Provided data Block Start

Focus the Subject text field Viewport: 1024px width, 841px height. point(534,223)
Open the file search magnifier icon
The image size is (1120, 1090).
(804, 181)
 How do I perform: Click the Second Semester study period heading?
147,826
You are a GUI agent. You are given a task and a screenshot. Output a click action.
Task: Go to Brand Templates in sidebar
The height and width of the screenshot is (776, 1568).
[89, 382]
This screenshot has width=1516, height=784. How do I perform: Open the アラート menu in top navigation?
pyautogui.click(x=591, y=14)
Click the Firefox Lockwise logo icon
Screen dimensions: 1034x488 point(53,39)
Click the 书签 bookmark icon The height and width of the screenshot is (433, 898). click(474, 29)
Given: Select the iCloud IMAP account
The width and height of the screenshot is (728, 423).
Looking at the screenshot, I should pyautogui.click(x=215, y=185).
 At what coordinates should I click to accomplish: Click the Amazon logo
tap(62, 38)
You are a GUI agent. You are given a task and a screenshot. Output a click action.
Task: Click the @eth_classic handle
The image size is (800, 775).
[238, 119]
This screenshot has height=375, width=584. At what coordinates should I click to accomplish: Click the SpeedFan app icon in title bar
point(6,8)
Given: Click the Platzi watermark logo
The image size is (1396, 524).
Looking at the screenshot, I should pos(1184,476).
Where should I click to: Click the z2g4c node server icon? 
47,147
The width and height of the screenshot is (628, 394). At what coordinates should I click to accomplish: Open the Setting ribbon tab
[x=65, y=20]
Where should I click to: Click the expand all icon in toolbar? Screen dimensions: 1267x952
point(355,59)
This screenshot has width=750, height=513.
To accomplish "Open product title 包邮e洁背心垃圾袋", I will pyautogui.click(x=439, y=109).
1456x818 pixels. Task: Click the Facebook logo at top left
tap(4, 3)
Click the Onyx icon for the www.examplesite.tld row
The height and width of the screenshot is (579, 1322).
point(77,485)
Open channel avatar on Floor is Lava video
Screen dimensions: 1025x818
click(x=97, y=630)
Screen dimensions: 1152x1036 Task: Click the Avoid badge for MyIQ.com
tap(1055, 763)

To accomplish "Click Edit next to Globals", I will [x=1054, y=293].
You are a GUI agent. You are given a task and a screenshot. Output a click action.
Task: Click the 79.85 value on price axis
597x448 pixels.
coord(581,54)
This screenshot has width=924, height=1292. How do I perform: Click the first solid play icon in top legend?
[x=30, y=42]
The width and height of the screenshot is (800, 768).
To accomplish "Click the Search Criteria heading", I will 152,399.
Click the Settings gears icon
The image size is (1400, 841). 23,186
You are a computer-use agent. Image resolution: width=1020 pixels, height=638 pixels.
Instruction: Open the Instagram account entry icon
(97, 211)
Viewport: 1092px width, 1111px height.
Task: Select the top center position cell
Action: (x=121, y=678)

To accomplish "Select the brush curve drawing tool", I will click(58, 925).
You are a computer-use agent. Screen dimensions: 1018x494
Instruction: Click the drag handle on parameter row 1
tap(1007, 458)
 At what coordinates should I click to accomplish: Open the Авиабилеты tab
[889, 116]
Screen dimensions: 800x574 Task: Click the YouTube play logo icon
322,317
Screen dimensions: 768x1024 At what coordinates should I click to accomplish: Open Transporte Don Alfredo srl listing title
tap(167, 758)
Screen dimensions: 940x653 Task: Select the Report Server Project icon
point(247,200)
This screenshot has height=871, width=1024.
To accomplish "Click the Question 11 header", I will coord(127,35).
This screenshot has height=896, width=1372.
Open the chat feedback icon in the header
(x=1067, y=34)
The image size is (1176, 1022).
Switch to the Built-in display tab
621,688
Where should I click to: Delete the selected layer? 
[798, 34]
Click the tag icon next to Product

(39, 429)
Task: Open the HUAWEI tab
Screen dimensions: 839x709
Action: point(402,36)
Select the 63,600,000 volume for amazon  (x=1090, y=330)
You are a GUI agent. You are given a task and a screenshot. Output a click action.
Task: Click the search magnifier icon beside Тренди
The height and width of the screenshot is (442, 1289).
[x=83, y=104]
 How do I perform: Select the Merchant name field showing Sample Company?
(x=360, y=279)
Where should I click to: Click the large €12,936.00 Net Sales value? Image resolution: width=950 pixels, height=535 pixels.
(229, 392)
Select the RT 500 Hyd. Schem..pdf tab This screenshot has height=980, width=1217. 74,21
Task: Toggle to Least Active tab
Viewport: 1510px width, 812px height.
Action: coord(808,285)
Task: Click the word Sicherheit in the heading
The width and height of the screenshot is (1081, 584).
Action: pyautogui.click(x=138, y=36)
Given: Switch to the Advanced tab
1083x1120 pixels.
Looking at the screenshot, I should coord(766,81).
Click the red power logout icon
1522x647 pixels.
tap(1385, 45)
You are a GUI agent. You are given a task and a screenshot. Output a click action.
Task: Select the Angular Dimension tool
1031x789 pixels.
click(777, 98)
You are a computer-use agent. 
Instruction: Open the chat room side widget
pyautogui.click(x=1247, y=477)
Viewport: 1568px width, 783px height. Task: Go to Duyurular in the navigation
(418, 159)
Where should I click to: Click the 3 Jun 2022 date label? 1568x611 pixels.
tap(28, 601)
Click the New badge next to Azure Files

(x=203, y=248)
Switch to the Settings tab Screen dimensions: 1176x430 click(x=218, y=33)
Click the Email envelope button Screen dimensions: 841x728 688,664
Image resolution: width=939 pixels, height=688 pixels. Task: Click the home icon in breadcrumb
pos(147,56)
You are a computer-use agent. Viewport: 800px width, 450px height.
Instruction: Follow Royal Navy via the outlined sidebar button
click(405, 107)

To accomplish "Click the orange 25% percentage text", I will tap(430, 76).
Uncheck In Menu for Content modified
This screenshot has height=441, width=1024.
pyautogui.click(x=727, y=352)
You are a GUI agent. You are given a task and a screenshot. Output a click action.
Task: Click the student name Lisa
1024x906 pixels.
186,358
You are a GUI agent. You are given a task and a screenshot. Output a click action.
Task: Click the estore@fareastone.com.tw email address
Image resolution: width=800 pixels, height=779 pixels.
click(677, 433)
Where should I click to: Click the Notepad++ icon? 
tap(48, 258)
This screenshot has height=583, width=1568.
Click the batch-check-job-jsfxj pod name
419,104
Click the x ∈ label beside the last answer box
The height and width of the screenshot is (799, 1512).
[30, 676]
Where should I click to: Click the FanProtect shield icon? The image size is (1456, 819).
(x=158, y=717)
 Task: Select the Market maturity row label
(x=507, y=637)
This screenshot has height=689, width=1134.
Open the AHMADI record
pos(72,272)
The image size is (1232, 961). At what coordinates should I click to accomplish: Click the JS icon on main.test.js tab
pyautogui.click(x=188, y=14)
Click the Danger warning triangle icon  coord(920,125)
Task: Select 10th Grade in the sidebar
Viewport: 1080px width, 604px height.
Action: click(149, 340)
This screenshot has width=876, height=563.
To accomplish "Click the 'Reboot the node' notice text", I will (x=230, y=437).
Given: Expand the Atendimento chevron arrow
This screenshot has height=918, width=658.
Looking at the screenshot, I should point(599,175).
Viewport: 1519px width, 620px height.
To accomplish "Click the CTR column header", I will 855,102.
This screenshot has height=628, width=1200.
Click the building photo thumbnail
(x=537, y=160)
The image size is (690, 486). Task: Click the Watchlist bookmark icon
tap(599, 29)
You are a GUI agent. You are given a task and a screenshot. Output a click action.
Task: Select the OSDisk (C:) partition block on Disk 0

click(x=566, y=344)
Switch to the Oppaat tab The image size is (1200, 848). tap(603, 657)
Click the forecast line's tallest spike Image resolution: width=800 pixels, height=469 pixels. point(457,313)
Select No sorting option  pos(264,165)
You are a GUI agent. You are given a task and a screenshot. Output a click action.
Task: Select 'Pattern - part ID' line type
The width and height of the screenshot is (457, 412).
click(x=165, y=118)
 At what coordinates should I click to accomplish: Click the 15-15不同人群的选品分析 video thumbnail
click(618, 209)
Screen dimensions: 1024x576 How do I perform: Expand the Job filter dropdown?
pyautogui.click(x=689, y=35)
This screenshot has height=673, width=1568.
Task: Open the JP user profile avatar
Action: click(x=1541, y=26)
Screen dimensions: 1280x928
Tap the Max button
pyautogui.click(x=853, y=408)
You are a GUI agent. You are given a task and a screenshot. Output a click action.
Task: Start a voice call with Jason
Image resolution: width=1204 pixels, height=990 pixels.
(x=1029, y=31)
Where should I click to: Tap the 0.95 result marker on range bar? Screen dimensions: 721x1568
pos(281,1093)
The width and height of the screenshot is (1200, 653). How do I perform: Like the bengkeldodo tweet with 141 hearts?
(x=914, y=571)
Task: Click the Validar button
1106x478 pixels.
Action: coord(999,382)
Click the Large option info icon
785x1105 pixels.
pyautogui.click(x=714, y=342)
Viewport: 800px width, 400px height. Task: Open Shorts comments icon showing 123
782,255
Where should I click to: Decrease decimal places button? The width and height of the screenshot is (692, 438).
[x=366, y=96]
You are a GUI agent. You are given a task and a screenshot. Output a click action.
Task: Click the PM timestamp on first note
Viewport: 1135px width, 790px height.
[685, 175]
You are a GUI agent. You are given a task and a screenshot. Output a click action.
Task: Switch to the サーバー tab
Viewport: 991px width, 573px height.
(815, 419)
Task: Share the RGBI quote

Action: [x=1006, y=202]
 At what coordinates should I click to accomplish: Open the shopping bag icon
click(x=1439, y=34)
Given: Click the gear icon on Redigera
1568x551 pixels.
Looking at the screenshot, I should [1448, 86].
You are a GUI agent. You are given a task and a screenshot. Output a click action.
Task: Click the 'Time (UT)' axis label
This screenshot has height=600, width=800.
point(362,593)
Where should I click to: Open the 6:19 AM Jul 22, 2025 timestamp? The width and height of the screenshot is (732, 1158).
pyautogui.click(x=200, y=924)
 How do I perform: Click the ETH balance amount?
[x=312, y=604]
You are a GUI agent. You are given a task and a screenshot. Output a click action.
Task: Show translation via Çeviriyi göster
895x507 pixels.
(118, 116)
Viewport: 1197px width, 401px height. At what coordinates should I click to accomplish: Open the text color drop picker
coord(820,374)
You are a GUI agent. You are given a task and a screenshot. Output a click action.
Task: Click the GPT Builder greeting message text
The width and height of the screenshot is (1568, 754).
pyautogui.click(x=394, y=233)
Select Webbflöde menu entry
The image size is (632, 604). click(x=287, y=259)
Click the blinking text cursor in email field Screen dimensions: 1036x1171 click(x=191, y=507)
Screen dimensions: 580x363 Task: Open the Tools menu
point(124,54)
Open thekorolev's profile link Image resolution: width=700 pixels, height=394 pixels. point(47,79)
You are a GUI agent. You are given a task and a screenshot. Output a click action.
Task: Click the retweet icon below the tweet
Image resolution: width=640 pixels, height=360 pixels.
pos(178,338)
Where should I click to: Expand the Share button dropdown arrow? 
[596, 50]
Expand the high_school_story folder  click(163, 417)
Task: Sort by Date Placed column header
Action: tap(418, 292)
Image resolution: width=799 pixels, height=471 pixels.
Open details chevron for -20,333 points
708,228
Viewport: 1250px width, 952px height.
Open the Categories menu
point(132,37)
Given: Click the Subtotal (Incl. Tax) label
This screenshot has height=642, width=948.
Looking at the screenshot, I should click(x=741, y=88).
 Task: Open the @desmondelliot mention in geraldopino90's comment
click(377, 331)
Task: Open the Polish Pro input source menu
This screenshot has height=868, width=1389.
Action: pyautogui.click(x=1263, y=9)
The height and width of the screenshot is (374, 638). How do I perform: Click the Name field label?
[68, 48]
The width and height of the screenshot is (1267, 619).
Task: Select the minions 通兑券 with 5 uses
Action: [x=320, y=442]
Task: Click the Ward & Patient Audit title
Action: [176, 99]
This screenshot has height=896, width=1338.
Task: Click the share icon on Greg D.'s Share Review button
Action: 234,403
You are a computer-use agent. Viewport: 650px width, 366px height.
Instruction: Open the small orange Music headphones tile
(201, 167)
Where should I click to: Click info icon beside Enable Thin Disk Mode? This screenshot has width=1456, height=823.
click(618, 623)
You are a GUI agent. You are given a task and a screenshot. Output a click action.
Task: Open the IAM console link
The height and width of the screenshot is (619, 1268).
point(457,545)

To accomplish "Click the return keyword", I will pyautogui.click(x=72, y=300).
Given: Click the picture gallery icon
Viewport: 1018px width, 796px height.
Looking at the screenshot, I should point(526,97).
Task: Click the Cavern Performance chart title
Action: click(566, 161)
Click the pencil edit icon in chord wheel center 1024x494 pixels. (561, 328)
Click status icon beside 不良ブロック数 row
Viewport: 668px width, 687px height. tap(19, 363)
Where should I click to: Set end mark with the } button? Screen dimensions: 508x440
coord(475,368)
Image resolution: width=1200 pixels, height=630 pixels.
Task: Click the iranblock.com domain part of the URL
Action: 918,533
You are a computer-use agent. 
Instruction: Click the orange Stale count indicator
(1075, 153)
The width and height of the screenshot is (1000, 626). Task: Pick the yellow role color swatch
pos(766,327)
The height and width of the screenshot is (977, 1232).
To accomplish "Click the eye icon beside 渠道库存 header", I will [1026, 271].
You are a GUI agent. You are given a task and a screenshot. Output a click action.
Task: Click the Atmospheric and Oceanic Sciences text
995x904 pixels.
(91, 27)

Provided data Block End

> **What you need to do**
Would you tally the lines above holding "axis" and reply with the total alone?

> **Answer for this exercise**
2